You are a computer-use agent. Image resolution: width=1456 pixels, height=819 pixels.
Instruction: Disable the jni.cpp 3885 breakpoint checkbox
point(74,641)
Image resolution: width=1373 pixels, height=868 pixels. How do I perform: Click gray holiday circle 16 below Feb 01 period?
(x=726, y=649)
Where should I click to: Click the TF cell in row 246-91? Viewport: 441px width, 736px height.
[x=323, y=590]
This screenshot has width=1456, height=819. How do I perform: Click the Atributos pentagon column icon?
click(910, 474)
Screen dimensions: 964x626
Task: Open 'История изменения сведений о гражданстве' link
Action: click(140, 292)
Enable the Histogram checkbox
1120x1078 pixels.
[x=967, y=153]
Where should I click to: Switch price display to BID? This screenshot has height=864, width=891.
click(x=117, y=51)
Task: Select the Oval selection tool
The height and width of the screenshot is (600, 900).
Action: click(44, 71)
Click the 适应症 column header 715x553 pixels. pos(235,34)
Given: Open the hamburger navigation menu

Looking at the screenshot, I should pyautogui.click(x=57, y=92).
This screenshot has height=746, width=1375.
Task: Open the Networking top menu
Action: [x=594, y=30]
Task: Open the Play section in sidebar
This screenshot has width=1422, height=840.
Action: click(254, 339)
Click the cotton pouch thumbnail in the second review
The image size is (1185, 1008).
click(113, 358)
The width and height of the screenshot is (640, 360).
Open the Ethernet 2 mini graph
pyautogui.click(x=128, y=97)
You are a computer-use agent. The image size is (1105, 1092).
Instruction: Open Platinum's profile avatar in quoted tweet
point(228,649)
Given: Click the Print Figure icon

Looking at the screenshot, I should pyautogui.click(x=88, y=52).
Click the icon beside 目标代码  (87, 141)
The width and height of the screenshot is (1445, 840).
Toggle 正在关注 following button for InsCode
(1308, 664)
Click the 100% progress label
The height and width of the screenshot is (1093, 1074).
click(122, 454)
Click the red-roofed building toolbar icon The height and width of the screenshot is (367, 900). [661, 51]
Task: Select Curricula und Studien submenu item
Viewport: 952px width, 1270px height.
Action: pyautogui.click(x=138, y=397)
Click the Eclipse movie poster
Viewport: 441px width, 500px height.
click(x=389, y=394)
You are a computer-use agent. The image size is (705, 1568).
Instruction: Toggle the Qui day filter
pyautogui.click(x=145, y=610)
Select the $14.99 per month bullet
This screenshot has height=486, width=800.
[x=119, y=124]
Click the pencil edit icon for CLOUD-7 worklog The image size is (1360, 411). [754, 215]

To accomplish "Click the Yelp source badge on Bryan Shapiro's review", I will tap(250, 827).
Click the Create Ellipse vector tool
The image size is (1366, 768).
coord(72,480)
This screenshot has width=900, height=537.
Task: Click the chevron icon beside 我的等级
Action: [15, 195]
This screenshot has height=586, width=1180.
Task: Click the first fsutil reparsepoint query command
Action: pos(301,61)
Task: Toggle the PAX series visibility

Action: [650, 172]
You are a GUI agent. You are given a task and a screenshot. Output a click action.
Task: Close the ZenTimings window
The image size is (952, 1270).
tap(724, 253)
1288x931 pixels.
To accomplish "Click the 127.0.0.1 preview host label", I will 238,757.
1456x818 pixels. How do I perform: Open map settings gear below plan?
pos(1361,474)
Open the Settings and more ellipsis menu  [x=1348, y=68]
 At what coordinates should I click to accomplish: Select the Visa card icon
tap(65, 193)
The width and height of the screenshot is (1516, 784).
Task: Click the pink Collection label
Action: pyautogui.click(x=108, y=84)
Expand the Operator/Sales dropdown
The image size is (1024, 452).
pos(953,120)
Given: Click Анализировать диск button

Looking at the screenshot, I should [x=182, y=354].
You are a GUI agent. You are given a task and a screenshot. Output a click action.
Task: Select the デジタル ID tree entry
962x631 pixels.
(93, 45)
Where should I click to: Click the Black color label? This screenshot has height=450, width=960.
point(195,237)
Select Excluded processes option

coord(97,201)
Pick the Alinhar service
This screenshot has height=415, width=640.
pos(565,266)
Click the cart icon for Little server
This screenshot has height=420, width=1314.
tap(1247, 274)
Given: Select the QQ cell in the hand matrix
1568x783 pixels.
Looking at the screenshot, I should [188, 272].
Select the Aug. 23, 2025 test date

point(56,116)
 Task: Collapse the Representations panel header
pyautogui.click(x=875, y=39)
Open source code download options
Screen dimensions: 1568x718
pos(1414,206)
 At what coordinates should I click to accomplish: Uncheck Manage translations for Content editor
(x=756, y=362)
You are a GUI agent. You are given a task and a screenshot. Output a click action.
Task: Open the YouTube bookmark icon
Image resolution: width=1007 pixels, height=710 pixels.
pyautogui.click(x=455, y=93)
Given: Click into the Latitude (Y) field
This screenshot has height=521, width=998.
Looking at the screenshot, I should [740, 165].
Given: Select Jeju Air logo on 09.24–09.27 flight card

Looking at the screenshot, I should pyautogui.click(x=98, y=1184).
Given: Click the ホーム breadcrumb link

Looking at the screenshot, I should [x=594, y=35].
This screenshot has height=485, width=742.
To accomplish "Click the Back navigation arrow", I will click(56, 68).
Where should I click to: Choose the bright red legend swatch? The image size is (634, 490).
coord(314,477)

**Challenge**
Convert the lines of the listing, from its first line through the line containing "click(x=117, y=51)" inclusive, into a numbered list, omitting any blank lines.

**Task response**
1. You are a computer-use agent. Image resolution: width=1456 pixels, height=819 pixels.
2. Instruction: Disable the jni.cpp 3885 breakpoint checkbox
3. point(74,641)
4. Image resolution: width=1373 pixels, height=868 pixels. How do I perform: Click gray holiday circle 16 below Feb 01 period?
5. (x=726, y=649)
6. Where should I click to: Click the TF cell in row 246-91? Viewport: 441px width, 736px height.
7. [x=323, y=590]
8. This screenshot has width=1456, height=819. How do I perform: Click the Atributos pentagon column icon?
9. click(910, 474)
10. Screen dimensions: 964x626
11. Task: Open 'История изменения сведений о гражданстве' link
12. Action: click(140, 292)
13. Enable the Histogram checkbox
14. 1120x1078 pixels.
15. [x=967, y=153]
16. Where should I click to: Switch price display to BID? This screenshot has height=864, width=891.
17. click(x=117, y=51)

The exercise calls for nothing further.